Erstmals trat er mit Capuçon auf. Zwei Virtuosen waren da zugange. Leicht hatten sie es sich nicht gemacht, aber davon war nichts zu merken, als sie mit Franz Schuberts Violinsonate Nr. 2 in A-Dur, D 574, den schwebenden Auftakt gaben. Das viersätzige Werk, auch „Grand Sonata“ genannt, erklang spielerisch, leicht, nahezu unbeschwert.

Capuçons warmer, feiner Ton, der in manchen Passagen einen nahezu Wienerischen Charme verströmte, trat in einen angeregten Dialog mit Levits Spiel. Die Sonate Nr. 2 in A-Dur, op. 100, von Johannes Brahms geriet zur in Töne gegossenen Eleganz. Bei der sogenannten „Thuner Sonate“ brachte Capuçon seine Geige anmutig zum Singen.
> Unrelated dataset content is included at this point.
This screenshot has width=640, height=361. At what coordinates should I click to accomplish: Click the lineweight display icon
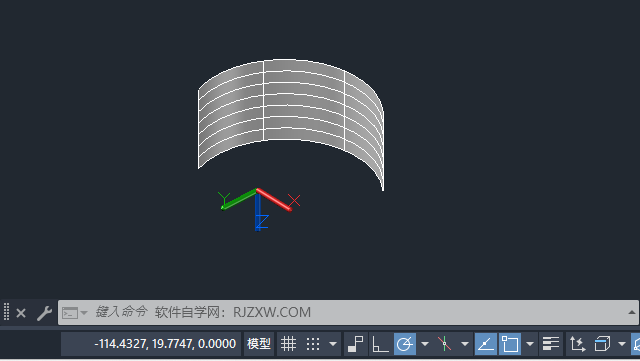point(551,344)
Levit war ihm ein einfühlsamer Partner, das Zusammenspiel klang so, als wären diese Musiker seit Jahren verbunden. Ein Königswerk der Violinliteratur dann im weiteren Teil: Ludwig van Beethovens Sonate Nr. 9 in A-Dur, op. 47, die „Kreutzersonate“. Das war ein befreites Musizieren, fulminant. Ein Feuerwerk an Virtuosität. Ein Thriller! Diese Eruptionen! Diese Klangfarben! Wann hat man diese Sonate so faszinierend gehört? Da war klar, warum diese beiden Musiker zu den spannendsten in ihren Fächern zählen. Man kann nur hoffen, dass sie bald wieder zueinanderfinden. Eine Zugabe und Ovationen!